How to Handle the Volatility With Options

Stock quotes in this article: XLF  

Steven Smith regularly writes for RealMoney, where this post originally appeared, and also writes TheStreet.com Options Alerts.

As the debate rages over the economy and all the associated issues -- housing, interest rates, consumer spending, inflation -- and as we figure out how all the pieces fit together and will play out, one thing we can agree on is that volatility is definitely on the rise, probably due to the aforementioned cross-currents.

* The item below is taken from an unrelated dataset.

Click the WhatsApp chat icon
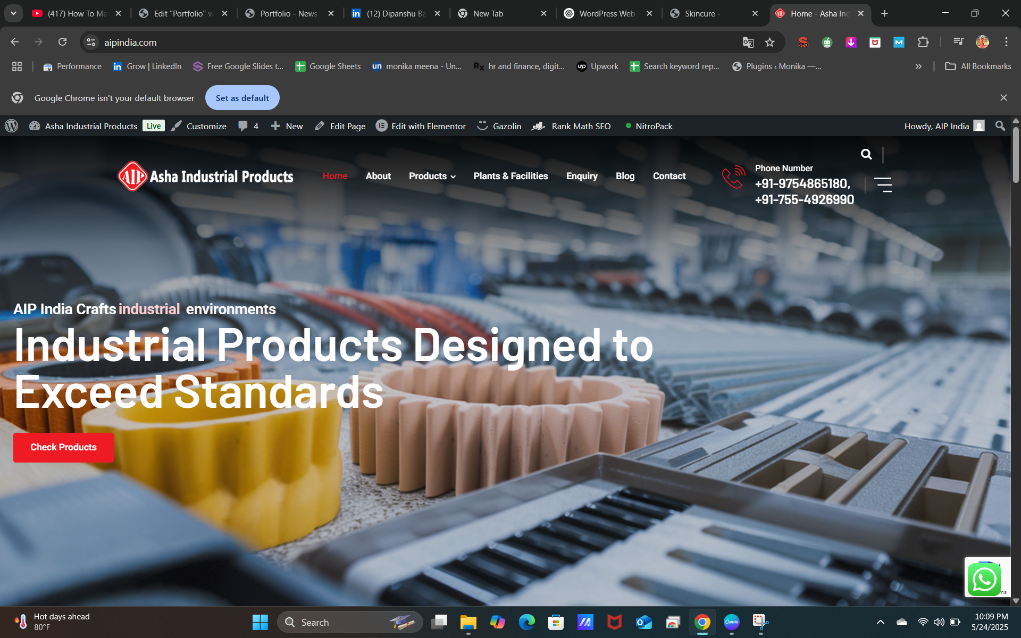This screenshot has height=638, width=1021. point(984,579)
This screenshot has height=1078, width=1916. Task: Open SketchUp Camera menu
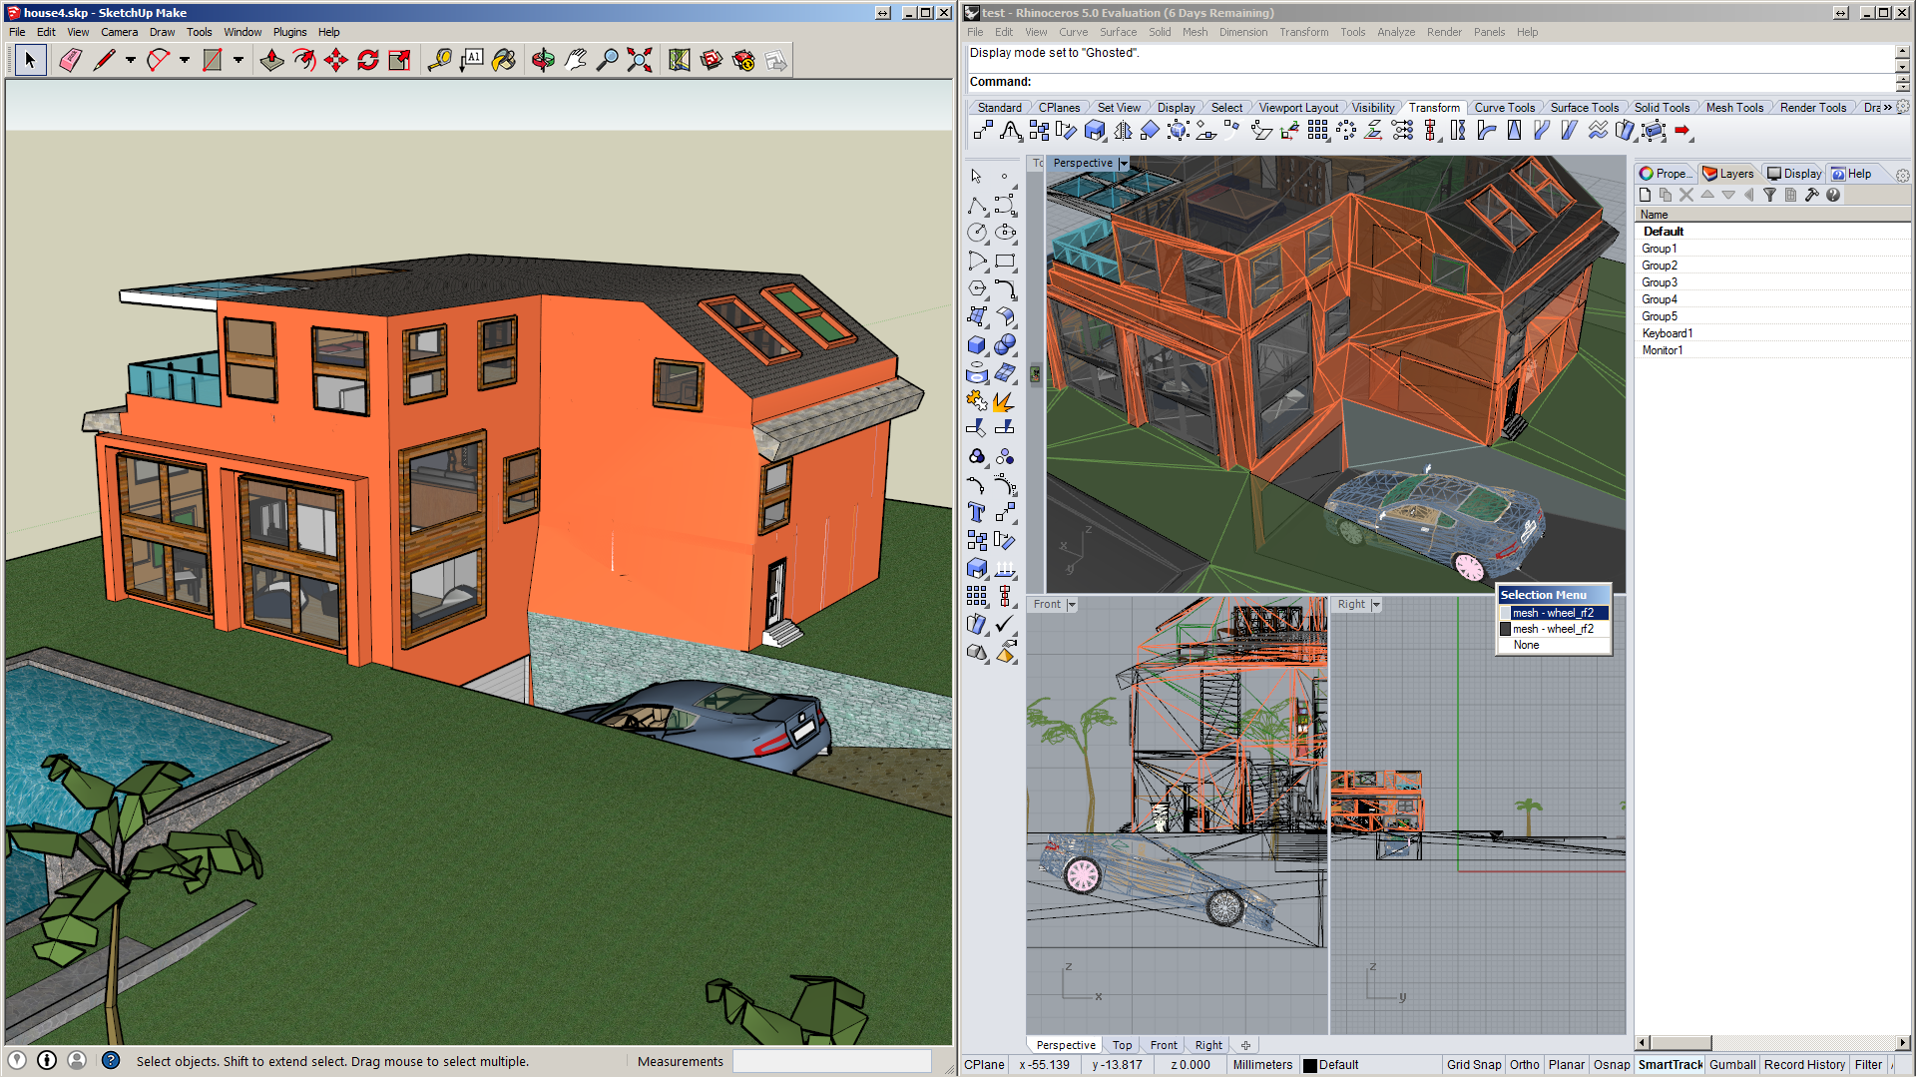(x=119, y=32)
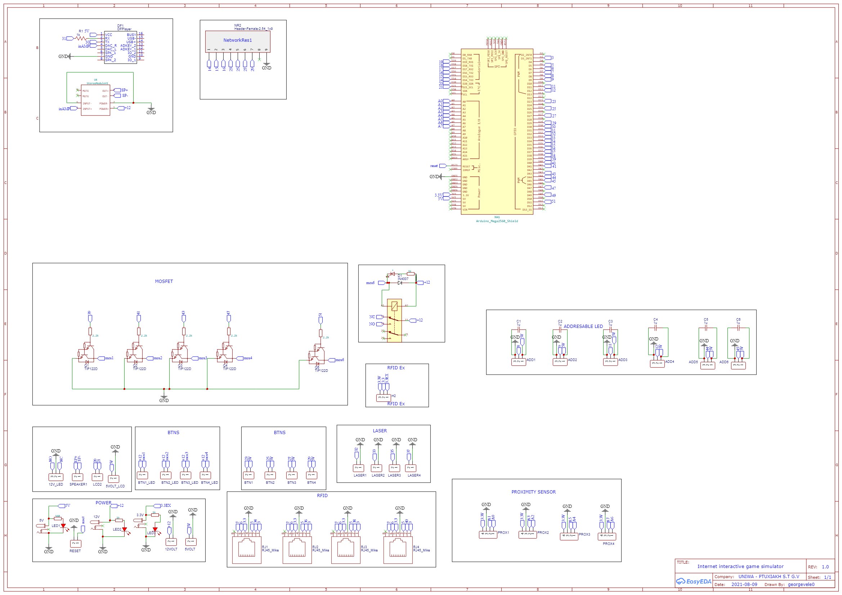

So far this year, the VIX, which measures the implied volatility of S&P 500 index options and is the de facto measure of perception of broad market risk, had been trending higher. It hit a four-year high of 36 on Aug. 16, and despite its retreat of some 27% to around 25, it is still about 80% higher for the year to date.

This increase in implied volatility (IV) or risk premium is in large part simply a reflection of the reality that the real or historical volatility (HV) of the index and individual stocks has increased dramatically this year. For a graphic comparison of HV and IV for the S&P 500 index, take a look at this page on iVolatility.com. As you can see, the IV has basically tracked the HV all year. The question is, how does one deal with this increase in volatility?

Risk or Opportunity?

As I've discussed in past, the prudent way to approach trading or even long-term investing is to adhere to the mantra that "defense wins championships." That means that the first step in establishing a trade or building a position should be focused on the risk part of the equation rather than potential gains

Options get a bad rap as a risky investment product because too many people focus on the leverage that can provide unlimited profit potential. The reality is that options and their leverage were originally created as risk-management tools or ways to buy insurance.

The other reality is one never realizes an unlimited profit -- that is a complete siren song -- and one should have reasonable expectations for taking profits. That means entering each position with well-defined risk/reward parameters, which becomes especially important during periods of increased volatility.